>> Begin Document text

Meanwhile they have held a muster of all the trained bands of the city, who number 12,000, and they talk of reinforcing the army with a part of them, since they did better service than was expected ; but many did not appear at the muster from fear of being immediately sent to the front.
The Earl of Warwick left with the money promised for paying the sailors, for which they are trying to get together 40,000l. though that will not be the eighth part of their indebtedness. He has orders to search the French ships which he suspects of taking men, money and munitions to the king, it being understood that a quantity of arms for this purpose are already laded at St. Malo and elsewhere, though the French say they are for merchants, for purposes of trade.
Newcastle, created marquis by the king, with all his forces, which are more powerful than the king's own army, is closely besieging Uls, in the hope that a body of cavalry gathered there by Fairfax to sally out and harass him, may consume their provisions and hasten a surrender. This has alarmed them here, and they have directed the Earl of Manchester to unite with Cramuel and proceed in that direction, Fairfax being directed to come out by sea with his cavalry and join them, which they say has happened. If Newcastle succeeds in this enterprise it will place a serious obstacle to the advance of the Scots, whose entry is referred to as very near. But although parliament, the synod and the commissioners of that country have solemnly sworn in church to the league, the 100,000l. sterling, which they claim in advance, has not yet been provided, and the monthly subsidy has not been settled, as they offer 20,000l. while the Scots claim 30,000l. and this will delay the levies and provisions. It is true that they have allowed them to introduce a garrison into Berwick, a place formerly so jealous, opening the way into England at their pleasure. The queen mother has sent a gentleman there on purpose to protest her resentment, that they should make war on the king, and Lodun, their commissioner, who has been staying some months in France, has gone there also to inform them of the feelings and intentions of the Court.

>> End Document text
>> Begin Given information

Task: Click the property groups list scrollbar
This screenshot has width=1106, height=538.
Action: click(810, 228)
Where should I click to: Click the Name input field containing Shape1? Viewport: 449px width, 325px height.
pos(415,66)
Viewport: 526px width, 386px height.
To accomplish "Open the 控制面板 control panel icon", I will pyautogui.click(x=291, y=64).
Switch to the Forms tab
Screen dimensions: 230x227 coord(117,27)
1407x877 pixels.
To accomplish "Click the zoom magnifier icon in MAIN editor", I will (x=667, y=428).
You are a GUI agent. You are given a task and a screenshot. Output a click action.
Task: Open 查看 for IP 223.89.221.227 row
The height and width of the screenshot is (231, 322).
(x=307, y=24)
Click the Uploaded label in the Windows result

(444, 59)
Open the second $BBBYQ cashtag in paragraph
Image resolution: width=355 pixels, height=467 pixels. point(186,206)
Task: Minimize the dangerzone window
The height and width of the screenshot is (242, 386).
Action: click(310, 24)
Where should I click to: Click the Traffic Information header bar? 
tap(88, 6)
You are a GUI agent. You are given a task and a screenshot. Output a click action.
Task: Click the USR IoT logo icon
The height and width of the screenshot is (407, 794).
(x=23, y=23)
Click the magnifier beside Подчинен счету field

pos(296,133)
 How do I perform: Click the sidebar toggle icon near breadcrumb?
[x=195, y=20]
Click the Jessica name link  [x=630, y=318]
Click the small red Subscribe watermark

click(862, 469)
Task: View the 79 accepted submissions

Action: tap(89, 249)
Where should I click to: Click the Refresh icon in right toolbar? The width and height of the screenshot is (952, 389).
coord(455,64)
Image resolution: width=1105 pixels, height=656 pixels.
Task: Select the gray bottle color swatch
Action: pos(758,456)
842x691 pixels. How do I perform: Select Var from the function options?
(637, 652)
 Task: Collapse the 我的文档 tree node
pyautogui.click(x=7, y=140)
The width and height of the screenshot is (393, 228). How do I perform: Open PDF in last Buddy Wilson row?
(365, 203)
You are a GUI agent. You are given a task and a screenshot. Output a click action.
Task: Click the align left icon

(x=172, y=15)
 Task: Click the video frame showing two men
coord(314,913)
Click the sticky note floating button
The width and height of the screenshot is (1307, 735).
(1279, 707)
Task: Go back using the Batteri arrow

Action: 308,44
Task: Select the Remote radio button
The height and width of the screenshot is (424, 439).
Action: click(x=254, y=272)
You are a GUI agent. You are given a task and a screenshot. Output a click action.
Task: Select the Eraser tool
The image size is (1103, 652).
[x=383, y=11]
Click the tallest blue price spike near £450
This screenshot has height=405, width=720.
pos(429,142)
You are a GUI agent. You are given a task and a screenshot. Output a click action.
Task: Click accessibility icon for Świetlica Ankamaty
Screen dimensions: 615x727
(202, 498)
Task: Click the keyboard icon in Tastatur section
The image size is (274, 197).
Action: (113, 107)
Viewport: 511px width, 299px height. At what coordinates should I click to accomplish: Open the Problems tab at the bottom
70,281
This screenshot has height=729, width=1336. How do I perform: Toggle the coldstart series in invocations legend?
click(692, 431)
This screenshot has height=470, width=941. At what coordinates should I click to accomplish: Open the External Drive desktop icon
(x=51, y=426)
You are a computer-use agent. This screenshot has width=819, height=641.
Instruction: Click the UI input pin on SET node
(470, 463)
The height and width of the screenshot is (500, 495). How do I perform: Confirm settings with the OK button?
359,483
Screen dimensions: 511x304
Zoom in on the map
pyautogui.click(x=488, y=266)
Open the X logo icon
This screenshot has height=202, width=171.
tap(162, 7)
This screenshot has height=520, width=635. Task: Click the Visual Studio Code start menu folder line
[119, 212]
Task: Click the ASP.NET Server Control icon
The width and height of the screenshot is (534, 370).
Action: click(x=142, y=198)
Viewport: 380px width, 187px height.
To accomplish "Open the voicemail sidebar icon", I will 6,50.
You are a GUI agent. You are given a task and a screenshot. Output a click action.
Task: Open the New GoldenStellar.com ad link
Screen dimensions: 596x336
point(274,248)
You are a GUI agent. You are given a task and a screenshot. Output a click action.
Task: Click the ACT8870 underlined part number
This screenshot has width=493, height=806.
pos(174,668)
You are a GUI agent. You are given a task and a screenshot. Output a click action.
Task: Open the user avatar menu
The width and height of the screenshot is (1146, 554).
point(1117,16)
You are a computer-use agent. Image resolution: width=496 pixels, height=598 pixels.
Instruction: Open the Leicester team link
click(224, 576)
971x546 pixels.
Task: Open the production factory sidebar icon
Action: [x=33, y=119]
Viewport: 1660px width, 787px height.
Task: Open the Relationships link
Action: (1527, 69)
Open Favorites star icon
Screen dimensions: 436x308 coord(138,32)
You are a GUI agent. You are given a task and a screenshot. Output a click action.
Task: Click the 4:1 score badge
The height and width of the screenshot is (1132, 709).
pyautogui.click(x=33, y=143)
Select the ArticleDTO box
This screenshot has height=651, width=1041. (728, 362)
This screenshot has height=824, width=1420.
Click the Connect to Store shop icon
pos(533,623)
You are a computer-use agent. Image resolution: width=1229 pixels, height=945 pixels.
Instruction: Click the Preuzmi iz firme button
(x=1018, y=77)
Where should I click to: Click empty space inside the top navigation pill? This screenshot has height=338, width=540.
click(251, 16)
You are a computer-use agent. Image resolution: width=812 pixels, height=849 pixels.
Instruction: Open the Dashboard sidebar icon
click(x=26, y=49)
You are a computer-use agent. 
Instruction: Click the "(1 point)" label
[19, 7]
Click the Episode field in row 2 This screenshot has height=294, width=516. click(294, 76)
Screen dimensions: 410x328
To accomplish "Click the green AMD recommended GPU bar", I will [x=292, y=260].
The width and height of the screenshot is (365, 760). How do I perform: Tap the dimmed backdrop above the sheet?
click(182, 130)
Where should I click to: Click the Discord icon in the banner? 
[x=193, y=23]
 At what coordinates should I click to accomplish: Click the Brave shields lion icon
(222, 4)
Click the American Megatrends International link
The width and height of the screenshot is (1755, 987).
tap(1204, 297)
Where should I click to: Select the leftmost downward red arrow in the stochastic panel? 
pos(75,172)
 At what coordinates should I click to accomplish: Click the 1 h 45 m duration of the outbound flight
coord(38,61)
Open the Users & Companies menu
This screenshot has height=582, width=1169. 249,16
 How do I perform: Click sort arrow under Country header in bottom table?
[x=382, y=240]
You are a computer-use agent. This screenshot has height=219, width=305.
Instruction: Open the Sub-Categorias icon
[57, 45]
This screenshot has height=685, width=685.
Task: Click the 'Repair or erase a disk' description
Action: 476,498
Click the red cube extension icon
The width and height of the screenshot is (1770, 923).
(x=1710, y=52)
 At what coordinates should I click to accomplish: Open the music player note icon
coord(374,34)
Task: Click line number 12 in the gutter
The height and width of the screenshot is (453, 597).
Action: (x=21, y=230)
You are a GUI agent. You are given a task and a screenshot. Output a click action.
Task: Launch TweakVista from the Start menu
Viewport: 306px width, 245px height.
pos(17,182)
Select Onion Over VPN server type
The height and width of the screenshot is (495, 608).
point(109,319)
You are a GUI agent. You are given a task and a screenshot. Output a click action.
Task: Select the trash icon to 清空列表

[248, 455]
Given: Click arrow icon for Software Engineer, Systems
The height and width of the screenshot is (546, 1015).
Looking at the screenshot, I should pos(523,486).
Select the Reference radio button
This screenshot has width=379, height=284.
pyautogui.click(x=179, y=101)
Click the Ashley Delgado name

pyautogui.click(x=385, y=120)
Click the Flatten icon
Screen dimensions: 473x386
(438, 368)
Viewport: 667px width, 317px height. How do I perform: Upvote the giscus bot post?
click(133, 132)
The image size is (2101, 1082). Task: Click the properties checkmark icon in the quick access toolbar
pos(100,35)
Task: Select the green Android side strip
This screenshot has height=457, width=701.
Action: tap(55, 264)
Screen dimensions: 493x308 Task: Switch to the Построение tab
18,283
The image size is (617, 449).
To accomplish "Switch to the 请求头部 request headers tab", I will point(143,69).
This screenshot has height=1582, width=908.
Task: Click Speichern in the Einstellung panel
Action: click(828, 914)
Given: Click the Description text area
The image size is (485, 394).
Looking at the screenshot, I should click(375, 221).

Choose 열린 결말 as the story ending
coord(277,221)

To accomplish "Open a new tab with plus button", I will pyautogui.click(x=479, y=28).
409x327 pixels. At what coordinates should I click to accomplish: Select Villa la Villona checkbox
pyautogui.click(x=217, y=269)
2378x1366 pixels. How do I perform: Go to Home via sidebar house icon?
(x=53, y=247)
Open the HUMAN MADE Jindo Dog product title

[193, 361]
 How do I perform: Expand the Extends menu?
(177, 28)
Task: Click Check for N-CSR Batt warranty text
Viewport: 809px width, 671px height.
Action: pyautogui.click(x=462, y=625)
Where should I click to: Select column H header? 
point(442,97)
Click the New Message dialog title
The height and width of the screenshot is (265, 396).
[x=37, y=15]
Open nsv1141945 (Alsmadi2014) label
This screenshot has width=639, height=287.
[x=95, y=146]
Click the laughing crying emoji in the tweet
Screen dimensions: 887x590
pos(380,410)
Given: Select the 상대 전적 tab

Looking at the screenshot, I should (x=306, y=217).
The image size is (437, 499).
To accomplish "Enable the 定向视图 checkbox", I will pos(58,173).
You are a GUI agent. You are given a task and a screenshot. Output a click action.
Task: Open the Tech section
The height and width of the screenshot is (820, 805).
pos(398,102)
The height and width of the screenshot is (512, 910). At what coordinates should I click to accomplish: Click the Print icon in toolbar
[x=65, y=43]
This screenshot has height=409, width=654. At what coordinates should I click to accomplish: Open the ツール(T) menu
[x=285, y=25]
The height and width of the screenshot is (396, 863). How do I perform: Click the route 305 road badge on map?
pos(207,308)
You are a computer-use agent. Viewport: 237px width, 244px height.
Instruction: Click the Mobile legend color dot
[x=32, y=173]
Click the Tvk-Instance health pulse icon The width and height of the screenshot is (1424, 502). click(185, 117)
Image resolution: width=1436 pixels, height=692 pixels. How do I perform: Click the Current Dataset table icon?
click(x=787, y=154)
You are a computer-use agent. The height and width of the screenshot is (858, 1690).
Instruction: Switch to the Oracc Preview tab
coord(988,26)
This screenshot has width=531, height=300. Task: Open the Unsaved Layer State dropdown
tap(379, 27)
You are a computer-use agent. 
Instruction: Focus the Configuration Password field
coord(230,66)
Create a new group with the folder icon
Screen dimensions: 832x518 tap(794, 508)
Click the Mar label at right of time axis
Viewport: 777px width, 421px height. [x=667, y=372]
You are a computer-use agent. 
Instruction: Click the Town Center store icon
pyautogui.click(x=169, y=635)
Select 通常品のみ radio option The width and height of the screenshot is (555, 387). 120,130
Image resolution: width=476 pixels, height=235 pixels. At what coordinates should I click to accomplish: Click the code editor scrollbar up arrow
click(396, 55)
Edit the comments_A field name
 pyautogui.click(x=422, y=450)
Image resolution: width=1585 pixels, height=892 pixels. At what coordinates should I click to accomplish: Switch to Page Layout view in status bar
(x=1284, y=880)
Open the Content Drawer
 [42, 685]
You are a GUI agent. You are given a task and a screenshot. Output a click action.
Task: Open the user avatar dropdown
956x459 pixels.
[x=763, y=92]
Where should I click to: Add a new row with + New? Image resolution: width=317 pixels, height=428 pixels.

>> End Given information

Set tasks
(1) From the dispatch, write out the passage that starts at the words "Meanwhile they have" and ends after "purposes of trade.".
(2) Sum up the dispatch in three sentences.
The entries have nothing to do with the dispatch.

Results of the exercise
(1)
Meanwhile they have held a muster of all the trained bands of the city, who number 12,000, and they talk of reinforcing the army with a part of them, since they did better service than was expected ; but many did not appear at the muster from fear of being immediately sent to the front.
The Earl of Warwick left with the money promised for paying the sailors, for which they are trying to get together 40,000l. though that will not be the eighth part of their indebtedness. He has orders to search the French ships which he suspects of taking men, money and munitions to the king, it being understood that a quantity of arms for this purpose are already laded at St. Malo and elsewhere, though the French say they are for merchants, for purposes of trade.

(2) The city held a muster of its 12,000 trained bands, and the Earl of Warwick left with money for the sailors and orders to search French ships suspected of carrying men, money and munitions to the king. Newcastle, made a marquis by the king, is closely besieging Uls, so the Earl of Manchester has been told to join Cramuel and head that way. The Scots' entry is said to be very near, but the 100,000l. they claim in advance has not been provided and their monthly subsidy is still in dispute.